A spokesman for the group said the marketing team from the company was "quite shocked" by the declaration. "They were all terribly proud of how fast it goes, its deep red colour and what an amazing penis extension it was when we marched in," he said.
Security guards quickly moved in to break up the protest at a showroom in Baker Street, London. During the resulting scuffles flour and stink bombs were thrown and a tin of yellow paint burst across the top of the car. Soon afterwards the police arrived and made four arrests. Two of those arrested were photographers, one from Small World, a video production company, the other from Squall, an underground magazine.

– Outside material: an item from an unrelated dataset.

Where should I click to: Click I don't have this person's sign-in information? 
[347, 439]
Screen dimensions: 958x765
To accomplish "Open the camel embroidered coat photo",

The action is part of a wider campaign against car culture by a diverse range of groups that have their roots in the anti-roads movement. The first anti-car culture action was held last month, when a group called Reclaim the Streets blocked Camden High Street, north London, for a day. Since then Shell's annual general meeting has also been disrupted.
The campaigners hope to escalate the battle against the cult of the motor car by holding small impromptu actions. Their aim is to "reclaim the streets'' for pedestrians and cyclists, improve public transport and sideline the motor car. They are hoping to encourage local groups to campaign for themselves rather than trying to build a mass movement behind a single organisation.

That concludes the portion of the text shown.